— START Extracted entries —
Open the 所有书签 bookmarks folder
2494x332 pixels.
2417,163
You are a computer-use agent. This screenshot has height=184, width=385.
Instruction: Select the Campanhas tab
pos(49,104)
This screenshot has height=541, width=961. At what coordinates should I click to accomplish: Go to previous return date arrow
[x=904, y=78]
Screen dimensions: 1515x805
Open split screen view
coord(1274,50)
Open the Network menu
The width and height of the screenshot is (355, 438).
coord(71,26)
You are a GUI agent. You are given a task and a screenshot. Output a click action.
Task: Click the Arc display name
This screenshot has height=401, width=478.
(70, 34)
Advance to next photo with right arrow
— END Extracted entries —
— START Extracted entries —
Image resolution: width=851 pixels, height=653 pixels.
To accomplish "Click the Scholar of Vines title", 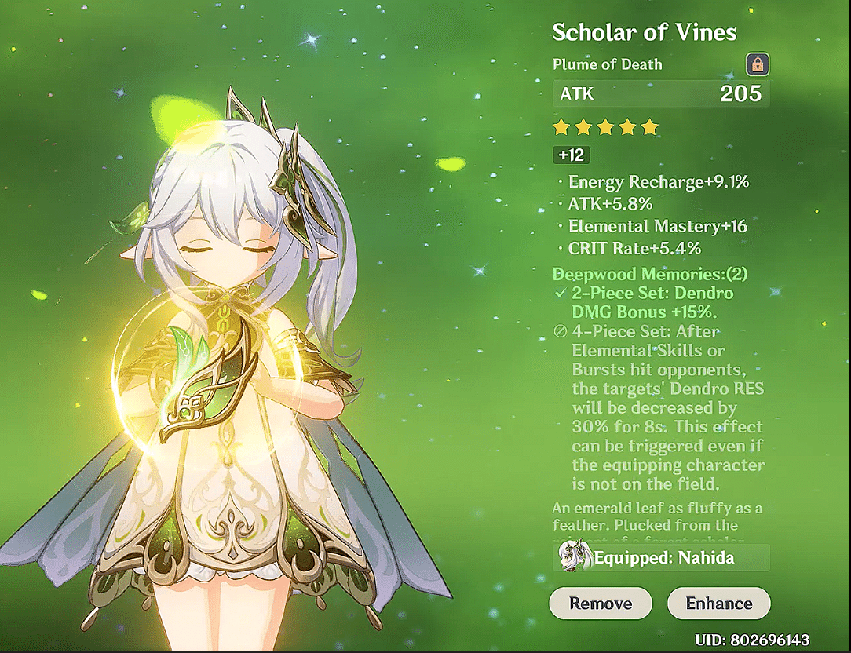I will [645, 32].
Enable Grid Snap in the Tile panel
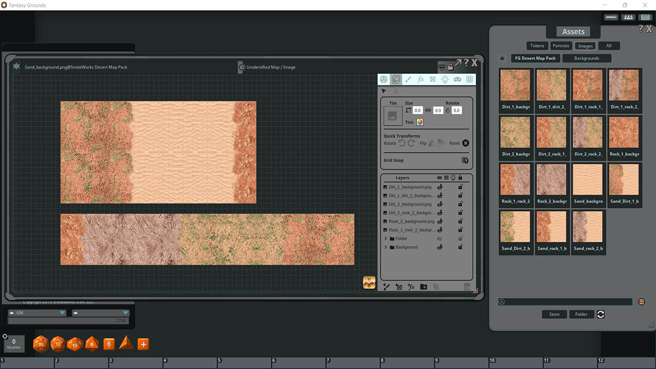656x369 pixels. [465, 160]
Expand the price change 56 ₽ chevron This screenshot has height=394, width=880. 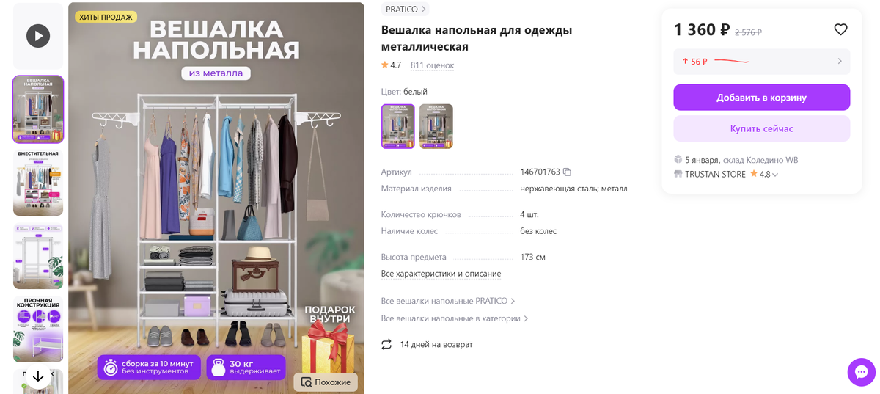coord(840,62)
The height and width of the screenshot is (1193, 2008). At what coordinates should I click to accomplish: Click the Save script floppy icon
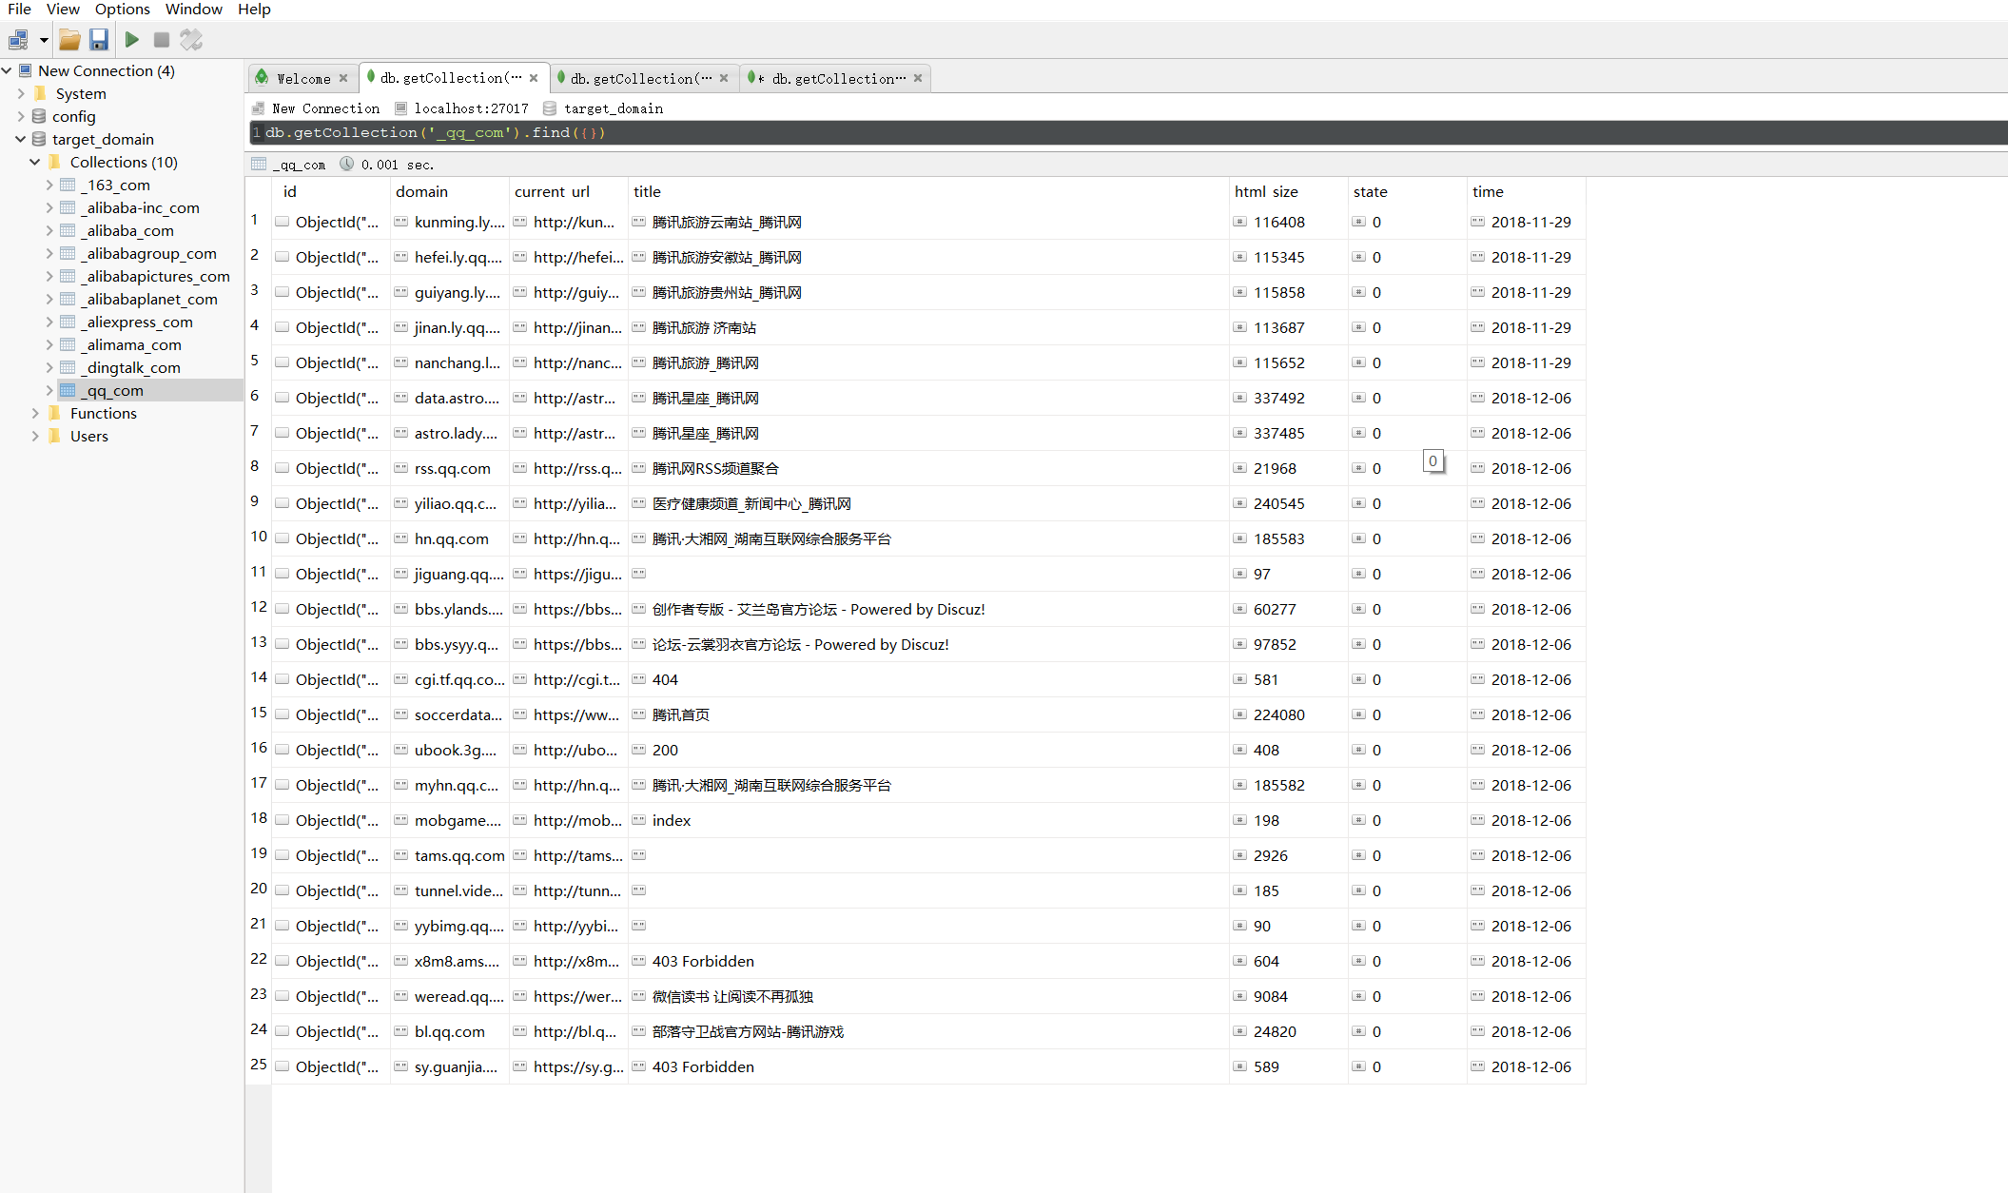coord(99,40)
— END Extracted entries —
■ **Job**: Count the lines in the entries above that contain the string "arrow", treating case as significant. Give only the number.

■ **Solution to this problem**: 2